Copy the records from the line with "Given: Click Legg til e-post link" through the end of the records, swapping "red waypoint" for "green waypoint" and changing nothing else. Leave out the pictures.

* start INPUT FOR THIS TASK *

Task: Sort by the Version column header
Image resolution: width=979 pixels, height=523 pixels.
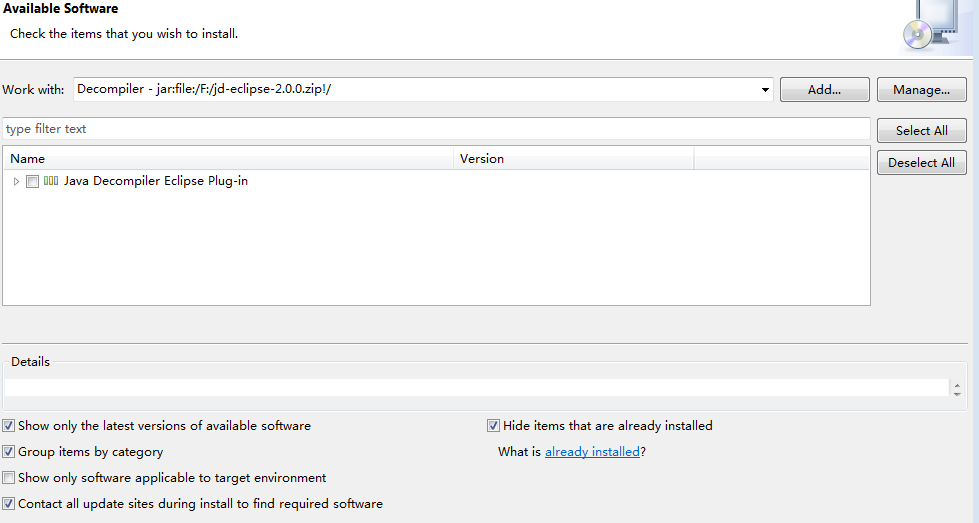Action: point(573,159)
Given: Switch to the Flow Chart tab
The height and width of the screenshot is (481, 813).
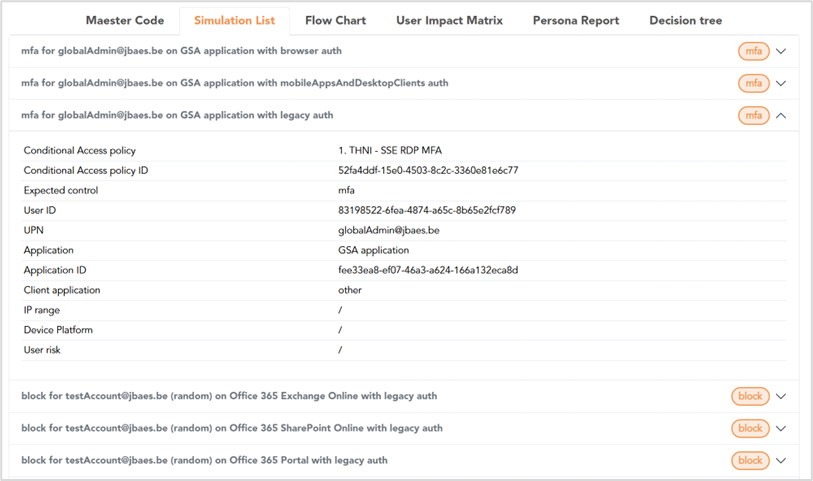Looking at the screenshot, I should [335, 21].
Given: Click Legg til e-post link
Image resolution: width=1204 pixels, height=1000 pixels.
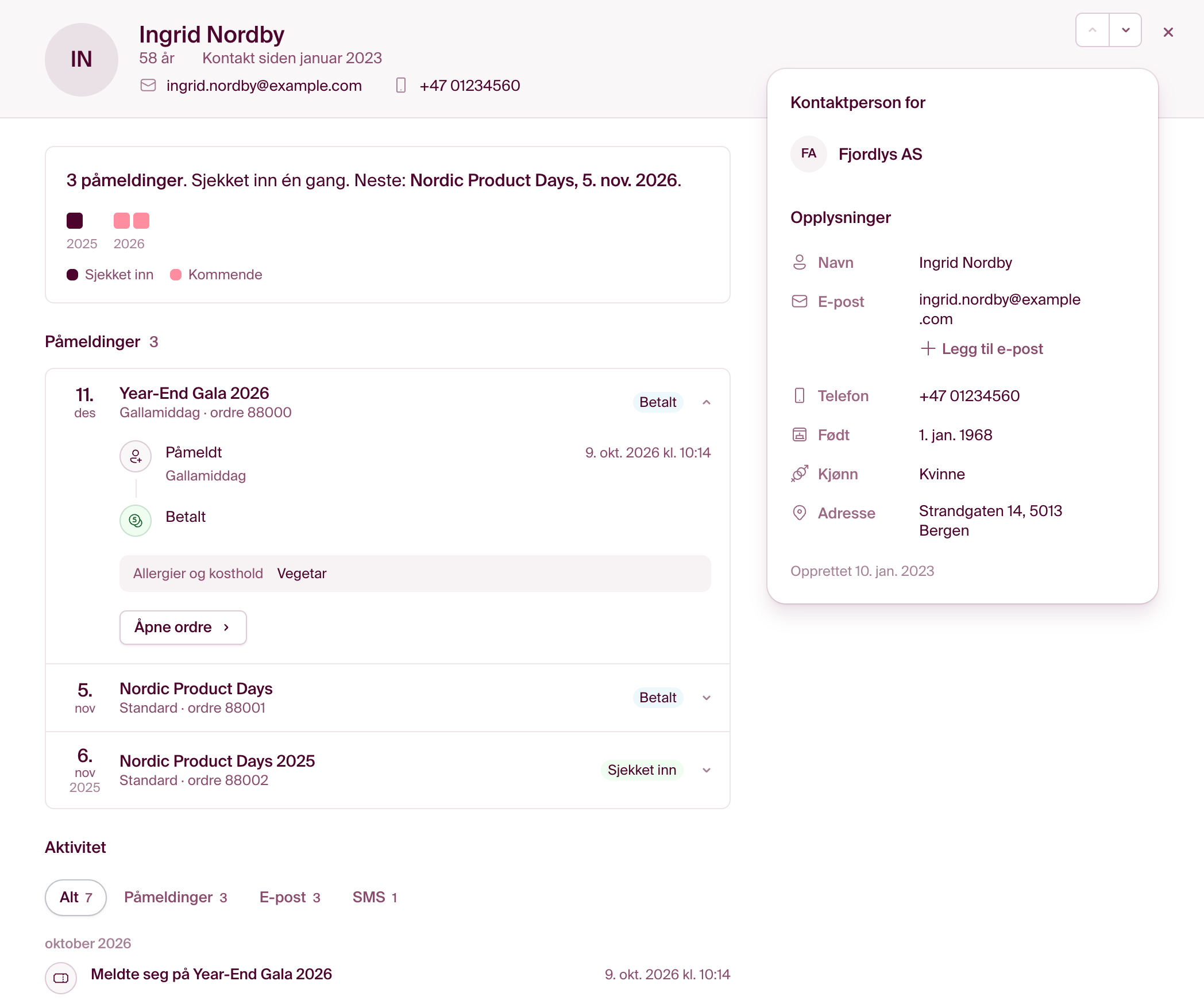Looking at the screenshot, I should (x=982, y=349).
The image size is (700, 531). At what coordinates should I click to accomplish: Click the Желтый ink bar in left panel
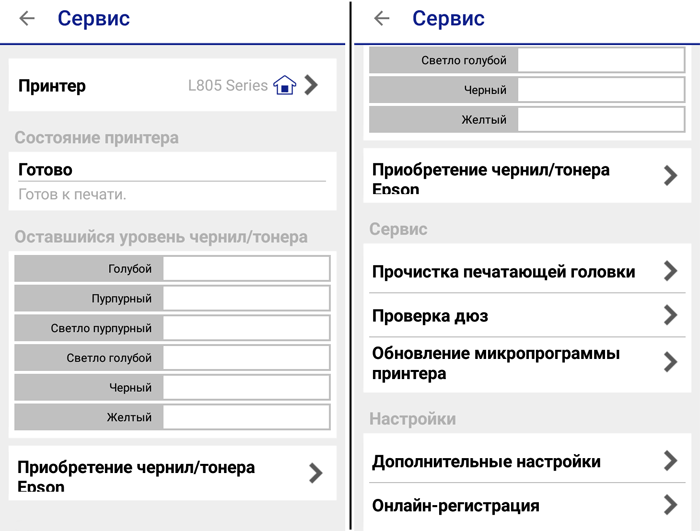tap(246, 417)
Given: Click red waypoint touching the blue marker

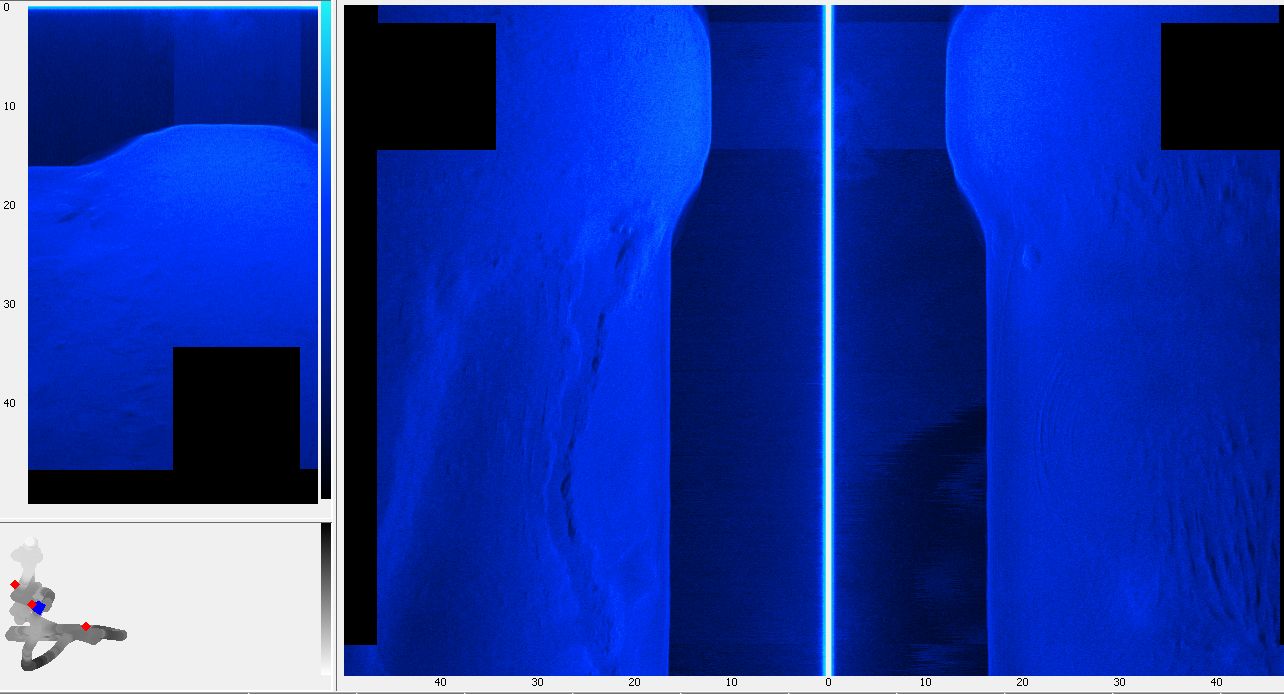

* end INPUT FOR THIS TASK *

RESPONSE TO THE TASK
Given: Click Legg til e-post link
Image resolution: width=1204 pixels, height=1000 pixels.
Looking at the screenshot, I should (x=982, y=349).
The image size is (700, 531). At what coordinates should I click to accomplish: Click the Желтый ink bar in left panel
tap(246, 417)
Given: Click green waypoint touching the blue marker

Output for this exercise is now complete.